▶ Problem description
Please swap "click coordinates" for "tap coordinates" throughout the records below and leave everything else unchanged.

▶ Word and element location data

----

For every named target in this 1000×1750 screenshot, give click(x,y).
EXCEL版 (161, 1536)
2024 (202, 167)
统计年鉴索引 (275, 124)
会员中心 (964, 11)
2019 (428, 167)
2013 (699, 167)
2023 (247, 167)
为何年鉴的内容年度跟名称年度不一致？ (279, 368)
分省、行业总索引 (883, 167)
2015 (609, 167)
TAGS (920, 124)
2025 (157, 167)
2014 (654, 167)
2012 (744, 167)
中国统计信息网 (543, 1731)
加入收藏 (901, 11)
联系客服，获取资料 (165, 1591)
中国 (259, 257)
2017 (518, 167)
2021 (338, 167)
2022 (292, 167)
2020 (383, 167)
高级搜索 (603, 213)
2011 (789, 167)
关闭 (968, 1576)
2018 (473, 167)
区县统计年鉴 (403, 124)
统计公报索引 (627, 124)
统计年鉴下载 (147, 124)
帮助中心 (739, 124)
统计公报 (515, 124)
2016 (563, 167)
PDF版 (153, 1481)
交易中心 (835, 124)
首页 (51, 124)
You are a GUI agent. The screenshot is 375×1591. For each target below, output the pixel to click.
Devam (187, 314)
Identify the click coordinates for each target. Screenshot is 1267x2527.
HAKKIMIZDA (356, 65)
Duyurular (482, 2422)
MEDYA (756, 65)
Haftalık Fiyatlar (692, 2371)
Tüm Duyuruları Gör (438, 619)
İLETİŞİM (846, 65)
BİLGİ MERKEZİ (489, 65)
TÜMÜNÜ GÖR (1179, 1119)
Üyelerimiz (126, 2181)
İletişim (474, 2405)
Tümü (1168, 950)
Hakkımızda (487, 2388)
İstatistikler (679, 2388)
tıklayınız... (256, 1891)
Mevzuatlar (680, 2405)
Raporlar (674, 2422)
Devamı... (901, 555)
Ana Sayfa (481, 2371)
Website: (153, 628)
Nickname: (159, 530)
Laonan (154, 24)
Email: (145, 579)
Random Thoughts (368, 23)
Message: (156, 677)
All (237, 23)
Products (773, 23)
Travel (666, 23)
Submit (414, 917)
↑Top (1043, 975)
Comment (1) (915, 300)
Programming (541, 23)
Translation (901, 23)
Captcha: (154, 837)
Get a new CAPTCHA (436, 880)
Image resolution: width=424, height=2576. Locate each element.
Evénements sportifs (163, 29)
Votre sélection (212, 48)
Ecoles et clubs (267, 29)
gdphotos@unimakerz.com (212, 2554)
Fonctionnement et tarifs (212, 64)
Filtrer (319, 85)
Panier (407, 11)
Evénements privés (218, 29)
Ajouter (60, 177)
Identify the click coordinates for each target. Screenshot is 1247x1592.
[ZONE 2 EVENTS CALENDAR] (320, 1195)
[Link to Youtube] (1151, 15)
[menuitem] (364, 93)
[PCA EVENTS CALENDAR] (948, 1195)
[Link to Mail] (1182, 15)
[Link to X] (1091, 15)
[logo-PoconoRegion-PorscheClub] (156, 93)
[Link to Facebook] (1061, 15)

----

▶ The output
For every named target in this 1000×1750 screenshot, give click(x,y).
EXCEL版 (161, 1536)
2024 (202, 167)
统计年鉴索引 (275, 124)
会员中心 (964, 11)
2019 (428, 167)
2013 (699, 167)
2023 (247, 167)
为何年鉴的内容年度跟名称年度不一致？ (279, 368)
分省、行业总索引 (883, 167)
2015 (609, 167)
TAGS (920, 124)
2025 (157, 167)
2014 (654, 167)
2012 (744, 167)
中国统计信息网 (543, 1731)
加入收藏 (901, 11)
联系客服，获取资料 (165, 1591)
中国 (259, 257)
2017 (518, 167)
2021 (338, 167)
2022 (292, 167)
2020 (383, 167)
高级搜索 (603, 213)
2011 (789, 167)
关闭 (968, 1576)
2018 (473, 167)
区县统计年鉴 (403, 124)
统计公报索引 (627, 124)
统计年鉴下载 (147, 124)
帮助中心 (739, 124)
统计公报 (515, 124)
2016 (563, 167)
PDF版 (153, 1481)
交易中心 (835, 124)
首页 (51, 124)
You are a GUI agent. The screenshot is 375×1591. For each target below, output the pixel to click.
Devam (187, 314)
Identify the tap coordinates for each target. Screenshot is 1267x2527.
HAKKIMIZDA (356, 65)
Duyurular (482, 2422)
MEDYA (756, 65)
Haftalık Fiyatlar (692, 2371)
Tüm Duyuruları Gör (438, 619)
İLETİŞİM (846, 65)
BİLGİ MERKEZİ (489, 65)
TÜMÜNÜ GÖR (1179, 1119)
Üyelerimiz (126, 2181)
İletişim (474, 2405)
Tümü (1168, 950)
Hakkımızda (487, 2388)
İstatistikler (679, 2388)
tıklayınız... (256, 1891)
Mevzuatlar (680, 2405)
Raporlar (674, 2422)
Devamı... (901, 555)
Ana Sayfa (481, 2371)
Website: (153, 628)
Nickname: (159, 530)
Laonan (154, 24)
Email: (145, 579)
Random Thoughts (368, 23)
Message: (156, 677)
All (237, 23)
Products (773, 23)
Travel (666, 23)
Submit (414, 917)
↑Top (1043, 975)
Comment (1) (915, 300)
Programming (541, 23)
Translation (901, 23)
Captcha: (154, 837)
Get a new CAPTCHA (436, 880)
Image resolution: width=424, height=2576. Locate each element.
Evénements sportifs (163, 29)
Votre sélection (212, 48)
Ecoles et clubs (267, 29)
gdphotos@unimakerz.com (212, 2554)
Fonctionnement et tarifs (212, 64)
Filtrer (319, 85)
Panier (407, 11)
Evénements privés (218, 29)
Ajouter (60, 177)
Identify the tap coordinates for each target. Screenshot is 1247x1592.
[ZONE 2 EVENTS CALENDAR] (320, 1195)
[Link to Youtube] (1151, 15)
[menuitem] (364, 93)
[PCA EVENTS CALENDAR] (948, 1195)
[Link to Mail] (1182, 15)
[Link to X] (1091, 15)
[logo-PoconoRegion-PorscheClub] (156, 93)
[Link to Facebook] (1061, 15)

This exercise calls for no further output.